Two hundred years ago, Asia was composed of a group of societies organized according to their own, often rather sophisticated, social and political principles, living largely independent of each other, and of the Western societies with which they shared the globe. Today these societies have become nation states, and participate together in the process of globalization that is re-shaping our lives. This course will consider how the societies of Asia made this transition, and how their particular histories have influenced their present politics. Often the route from local to global proceeded through imperialism, colonialism and colonial modernity, world war and revolution. For the first weeks of the voyage, we will allow the itinerary to order our consideration of Asian transitions, examining the breakdown of the Tokugawa order in Japan, and the rapid changes of Japan’s late nineteenth and early twentieth centuries; the Qing dynasty’s attempt to adapt to the modern world, and the dilemmas of western ideas for twentieth century intellectuals; Southeast Asia’s cultural survival in colonial form, and the political and social changes it entailed; and India’s more classically colonial experience, and the sources of its resistance.
During the latter half of the voyage, we will focus on the historical events that Asian countries experienced together. These include the Second World War, the experience of grinding post war poverty and yearning for consensus in a war-weary world, processes carried out as the European presence in Asia faded, and the American presence became more pronounced. This was followed by a period in which the countries of Asia sought to build new societies, fashioning themselves to their ideas of the world. Japan saw the slow development of an oligarchy in political and economic affairs, China engaged in increasingly radical social experimentation, Southeast Asia sought independence, and India set out to build a multi-ethnic, independent state. Each of these movements sought to remake each society’s position in the modern world order; but each also had a distinctly national character, reflecting the cultural and social traditions of each society. Developments of the last two decades, the defeat of the Liberal Democrats in Japan, post-Tiananmen reform in China, the economy of post war-Vietnam, and the defeat and re-election of the Gandhian party in India point toward continuing transitions.

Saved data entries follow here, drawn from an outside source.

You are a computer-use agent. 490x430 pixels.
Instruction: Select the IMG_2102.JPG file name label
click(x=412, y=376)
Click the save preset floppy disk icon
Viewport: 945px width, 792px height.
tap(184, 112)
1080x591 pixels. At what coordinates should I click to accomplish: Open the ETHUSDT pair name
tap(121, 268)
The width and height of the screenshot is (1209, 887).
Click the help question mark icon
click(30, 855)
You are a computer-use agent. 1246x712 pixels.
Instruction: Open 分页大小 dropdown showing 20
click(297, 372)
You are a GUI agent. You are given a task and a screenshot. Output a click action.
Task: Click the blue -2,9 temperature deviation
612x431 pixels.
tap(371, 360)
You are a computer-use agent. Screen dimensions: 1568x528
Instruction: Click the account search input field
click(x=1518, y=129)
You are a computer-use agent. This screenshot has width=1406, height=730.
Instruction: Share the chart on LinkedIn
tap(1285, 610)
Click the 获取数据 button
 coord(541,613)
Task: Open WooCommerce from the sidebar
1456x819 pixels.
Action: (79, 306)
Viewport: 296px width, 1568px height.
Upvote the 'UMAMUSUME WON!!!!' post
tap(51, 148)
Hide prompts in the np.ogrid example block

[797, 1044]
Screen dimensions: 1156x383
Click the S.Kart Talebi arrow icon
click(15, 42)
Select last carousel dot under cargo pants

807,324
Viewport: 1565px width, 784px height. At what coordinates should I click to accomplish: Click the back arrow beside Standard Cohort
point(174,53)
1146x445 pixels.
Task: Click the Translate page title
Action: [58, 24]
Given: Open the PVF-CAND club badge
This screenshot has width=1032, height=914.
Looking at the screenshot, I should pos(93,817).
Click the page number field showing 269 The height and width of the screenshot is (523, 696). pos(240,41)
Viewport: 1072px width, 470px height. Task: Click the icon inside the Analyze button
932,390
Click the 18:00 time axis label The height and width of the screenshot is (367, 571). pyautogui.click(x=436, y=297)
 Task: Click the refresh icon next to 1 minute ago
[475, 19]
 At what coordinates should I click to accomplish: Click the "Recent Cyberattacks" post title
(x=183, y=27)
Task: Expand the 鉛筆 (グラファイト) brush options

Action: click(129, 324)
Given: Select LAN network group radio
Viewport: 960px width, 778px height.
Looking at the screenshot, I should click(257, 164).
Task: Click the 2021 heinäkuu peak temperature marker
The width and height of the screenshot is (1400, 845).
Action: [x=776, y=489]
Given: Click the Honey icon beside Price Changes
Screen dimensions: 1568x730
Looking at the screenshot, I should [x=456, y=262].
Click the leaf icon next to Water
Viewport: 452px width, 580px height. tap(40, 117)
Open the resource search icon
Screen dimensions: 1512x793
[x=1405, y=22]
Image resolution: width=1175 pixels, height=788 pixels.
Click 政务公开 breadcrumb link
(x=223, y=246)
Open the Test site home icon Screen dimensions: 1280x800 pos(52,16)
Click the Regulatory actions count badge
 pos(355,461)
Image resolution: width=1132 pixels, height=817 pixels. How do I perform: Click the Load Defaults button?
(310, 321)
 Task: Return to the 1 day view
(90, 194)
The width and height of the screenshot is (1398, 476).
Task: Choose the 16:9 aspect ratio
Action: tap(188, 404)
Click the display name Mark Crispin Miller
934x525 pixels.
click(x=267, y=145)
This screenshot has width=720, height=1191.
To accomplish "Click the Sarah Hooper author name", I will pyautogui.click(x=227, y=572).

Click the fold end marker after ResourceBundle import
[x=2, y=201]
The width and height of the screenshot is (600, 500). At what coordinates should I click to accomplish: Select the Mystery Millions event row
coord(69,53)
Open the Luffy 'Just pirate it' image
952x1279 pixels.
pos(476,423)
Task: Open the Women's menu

The three objectives for the course are: (1.) To provide students with a serviceable narrative of modern Asian history, (2.) To foster an understanding of what it means for a citizen of an Asian society to live through the twentieth century, and (3.) By comparing developments in Asian during roughly similar periods, to try to achieve some analytical purchase on twentieth century Asian history.
Field WorkCountry: Singapore
Day: 1 - Singapore - 22 February
Singapore has been a pivotal point throughout Asian history. Will it continue to be so in the twenty-first century? To prepare for this field lab, we will read Professor Prasenjit Duara’s reflections in Asia in the future. In Singapore we will go to a museum concerned with Asia, as it has been expressed in Singapore, the Asian Civilizations Museum. Then we will go to the National University of Singapore for a talk by Professor Goh Benglan, Director of the Southeast Asian Studies Department, on Singapore in the future of Asia. There will be time to explore the University’s futuristic campus. Academic Objectives:
- Develop sense of Singapore history.
- Reflect on Singapore’s place in modern Asia.
- Consciously reflect on Asia of the future.